= Everton F.C. End of Season Awards =

Sports award

The Everton Player of the Season award is an official award given by Everton Football Club to the best performing player from the club over the course of the season. The award is given based on votes by Everton supporters on the club's website.

The inaugural award was given to Spanish midfielder Mikel Arteta in 2006, and it has been presented every season since. The award has been given to 15 different players over the course of 21 seasons, with four players being awarded on more than one occasion. Of these four players, only Jordan Pickford has won the award four times, in 2018 and in three consecutive seasons between 2022 and 2024. In 2010, South African winger Steven Pienaar became the first player from outside of Europe to win the award.

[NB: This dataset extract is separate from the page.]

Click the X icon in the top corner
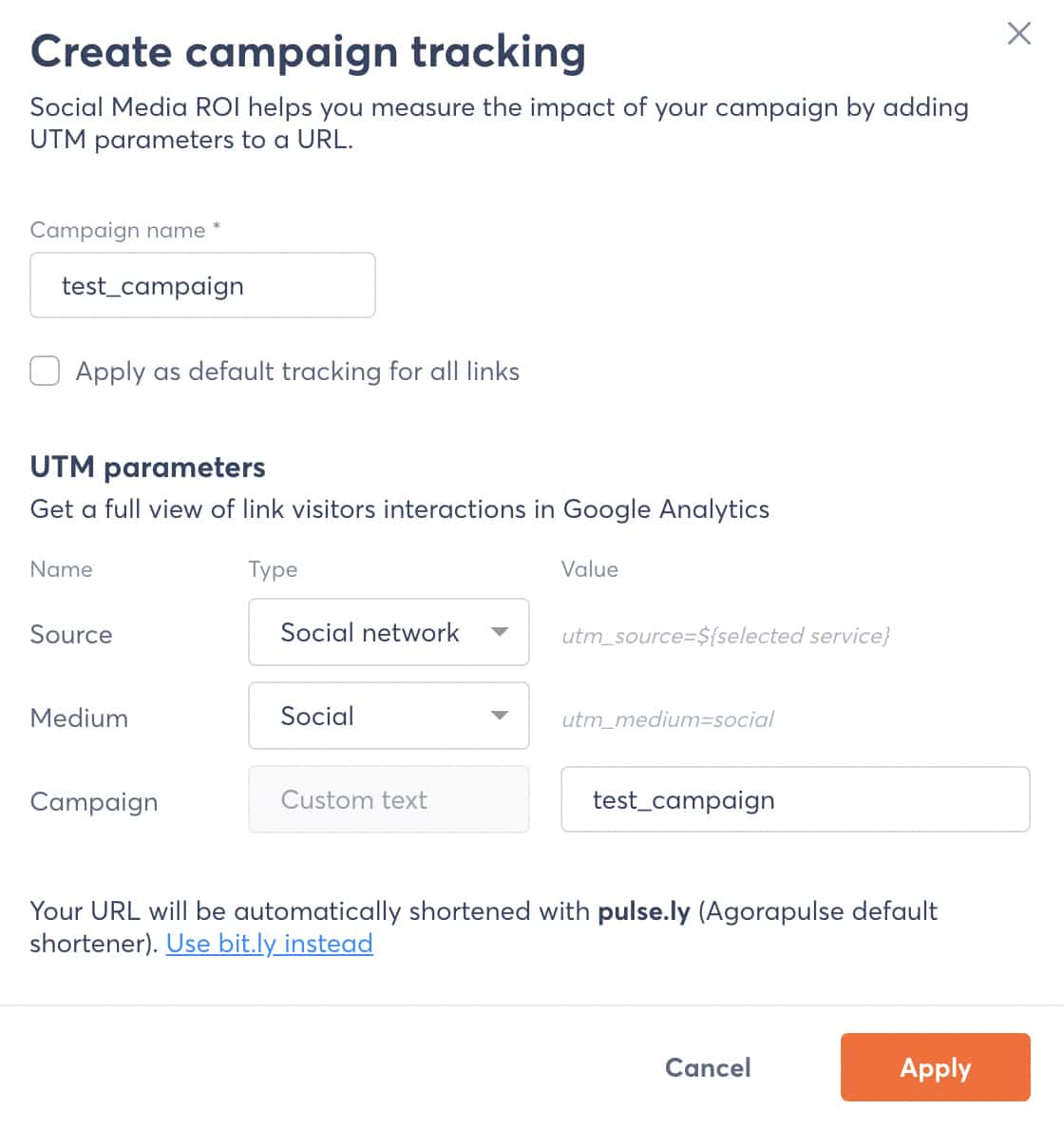Screen dimensions: 1064x1129 tap(1018, 33)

== Player of the Season Award ==

=== Winners ===
The Fans' Player of the season is determined through a vote on the Everton website in which five candidates are nominated by the club. Fans are then free to vote for their player of choice. The player with the greatest number of votes wins the award. This award has been presented from 2006 onward.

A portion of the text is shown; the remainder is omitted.